=== Section Start ===

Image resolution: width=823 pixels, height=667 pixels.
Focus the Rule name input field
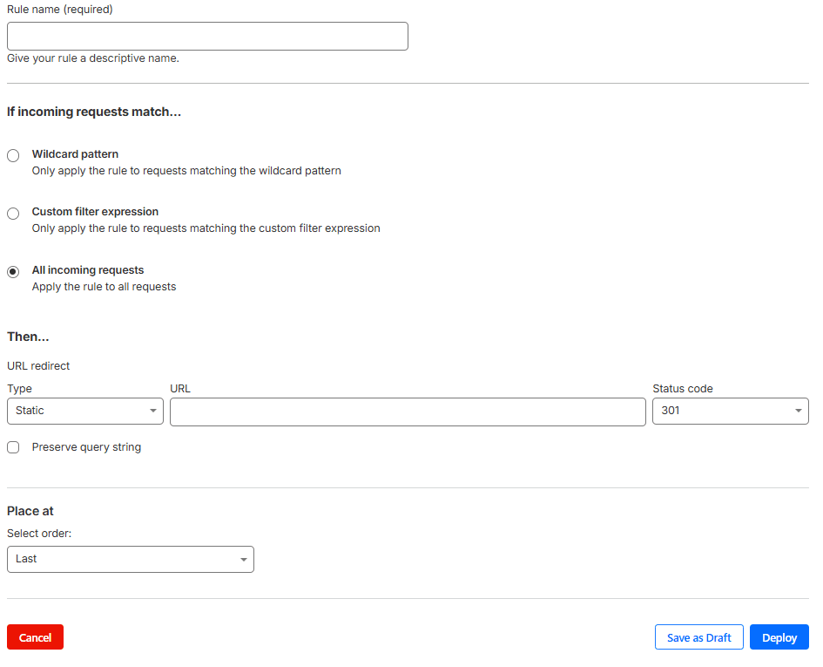pyautogui.click(x=207, y=36)
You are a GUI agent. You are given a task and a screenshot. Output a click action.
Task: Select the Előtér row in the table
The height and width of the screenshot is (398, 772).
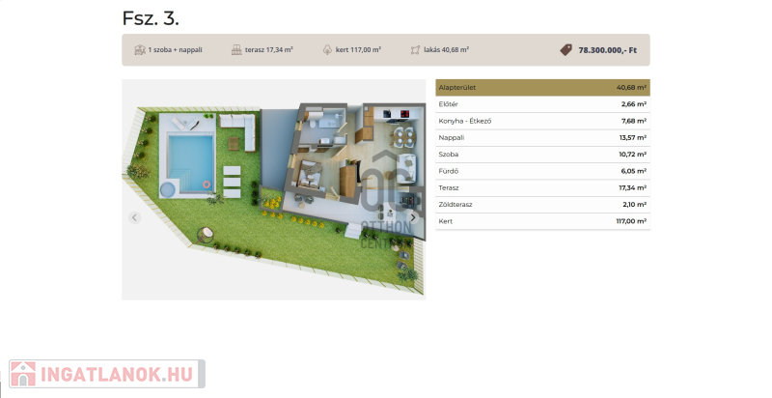click(542, 104)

=== Section End ===

BRIEF >>
If pictures are present, they are dropped, and the entries above are written out word for word.

ANSWER FOR THIS EXERCISE >>
Image resolution: width=823 pixels, height=667 pixels.
Focus the Rule name input field
pyautogui.click(x=207, y=36)
You are a GUI agent. You are given a task and a screenshot. Output a click action.
Task: Select the Előtér row in the table
The height and width of the screenshot is (398, 772).
click(542, 104)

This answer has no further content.